然而,讓沈秋想不到的是,就在這時,一道身影攔在了他的面前。
“秦晚照?”恐怖一刀劈在了秦晚照的身上。
她的身子癱軟,沈秋上前,一把將其抱住。
秦晚照躺在沈秋懷中,神魂搖曳不堪,肉身也在龜裂。
“可惜了!”花臉男子嘴裡說著可惜,但是舉起長刀,準備再次劈下。
轟!一道雷電忽然從天而降,劈在了花臉男子的身上。
慘叫聲起。
花臉男子的神魂和肉身全被雷電劈碎。
一道翩然高貴的身影落了下來。
“秋兒,將這個拿給晚照服下。
”沈融月道。
一顆奇異丹藥飛來。
這是九天玄清丹,沈融月從那寶箱里拿了幾顆,以作備用。
沈秋沒有遲疑,將這丹藥給秦晚照服了下去。
藥效發揮作用,秦晚照看向沈融月,“多……多謝宮主。
”“不用謝,這是本宮該做的。
”說罷,沈融月以一股靈力捲起沈秋等人,而後縱身離開了南丹郡。
至於這裡結局如何,那就不是沈融月關心的了。
◇ ◇ ◇書院中。
周潛龍遙望天際,感慨道∶“大宮主不愧是大宮主,接連斬殺兩位魔候,我周潛龍欽佩不已。

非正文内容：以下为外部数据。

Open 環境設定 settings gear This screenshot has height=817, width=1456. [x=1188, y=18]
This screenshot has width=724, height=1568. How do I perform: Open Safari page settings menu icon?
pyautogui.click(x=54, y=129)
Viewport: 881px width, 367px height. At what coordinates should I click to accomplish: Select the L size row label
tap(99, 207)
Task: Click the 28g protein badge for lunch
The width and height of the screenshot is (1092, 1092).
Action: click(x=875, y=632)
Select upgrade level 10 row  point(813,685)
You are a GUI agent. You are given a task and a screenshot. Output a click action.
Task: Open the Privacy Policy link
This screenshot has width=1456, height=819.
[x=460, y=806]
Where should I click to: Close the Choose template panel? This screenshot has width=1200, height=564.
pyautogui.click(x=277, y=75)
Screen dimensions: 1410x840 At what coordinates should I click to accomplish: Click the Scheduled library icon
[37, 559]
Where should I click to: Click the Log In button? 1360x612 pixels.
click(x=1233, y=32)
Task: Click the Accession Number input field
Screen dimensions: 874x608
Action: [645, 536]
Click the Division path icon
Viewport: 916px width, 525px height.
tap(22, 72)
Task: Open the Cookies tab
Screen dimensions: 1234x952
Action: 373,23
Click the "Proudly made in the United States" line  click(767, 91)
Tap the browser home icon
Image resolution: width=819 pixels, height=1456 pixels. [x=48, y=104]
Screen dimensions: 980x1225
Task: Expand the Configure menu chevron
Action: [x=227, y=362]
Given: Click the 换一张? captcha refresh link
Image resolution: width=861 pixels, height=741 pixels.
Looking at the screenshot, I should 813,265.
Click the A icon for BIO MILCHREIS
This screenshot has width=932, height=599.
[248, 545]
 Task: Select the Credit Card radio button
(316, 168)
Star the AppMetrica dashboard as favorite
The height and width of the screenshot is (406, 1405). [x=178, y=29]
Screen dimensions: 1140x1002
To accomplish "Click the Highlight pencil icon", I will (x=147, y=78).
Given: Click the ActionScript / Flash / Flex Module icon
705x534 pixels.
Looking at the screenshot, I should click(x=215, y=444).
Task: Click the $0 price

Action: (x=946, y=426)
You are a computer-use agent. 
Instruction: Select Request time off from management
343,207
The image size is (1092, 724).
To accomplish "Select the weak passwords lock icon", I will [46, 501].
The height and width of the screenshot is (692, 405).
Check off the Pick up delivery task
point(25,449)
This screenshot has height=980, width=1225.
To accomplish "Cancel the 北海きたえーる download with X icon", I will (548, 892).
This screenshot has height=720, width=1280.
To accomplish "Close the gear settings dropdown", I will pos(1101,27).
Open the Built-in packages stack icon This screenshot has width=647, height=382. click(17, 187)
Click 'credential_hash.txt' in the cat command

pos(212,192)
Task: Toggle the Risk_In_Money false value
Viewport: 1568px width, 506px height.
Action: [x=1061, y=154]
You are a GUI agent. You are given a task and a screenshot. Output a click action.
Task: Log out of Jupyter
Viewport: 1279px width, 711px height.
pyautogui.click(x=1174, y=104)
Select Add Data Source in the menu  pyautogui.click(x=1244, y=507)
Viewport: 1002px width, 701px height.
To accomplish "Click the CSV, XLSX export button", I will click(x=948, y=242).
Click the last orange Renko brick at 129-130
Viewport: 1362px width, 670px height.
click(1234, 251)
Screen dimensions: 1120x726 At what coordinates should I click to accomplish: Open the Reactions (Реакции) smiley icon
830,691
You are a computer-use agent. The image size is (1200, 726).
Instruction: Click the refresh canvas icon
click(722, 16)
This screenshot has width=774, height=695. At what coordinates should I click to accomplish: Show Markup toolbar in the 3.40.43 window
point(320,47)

”“大宮主是天下女子中的獨一份,果然不愧是神女宮掌控者。
”四皇子秦時空的眼中有著崇敬迷戀之色!“宮主無敵!”“多謝宮主!”在南丹郡中,響起了一道道感謝的聲音。
若是沈融月不出手,他們接下來面臨的危險,何其之大,身死道消是再正常不過了。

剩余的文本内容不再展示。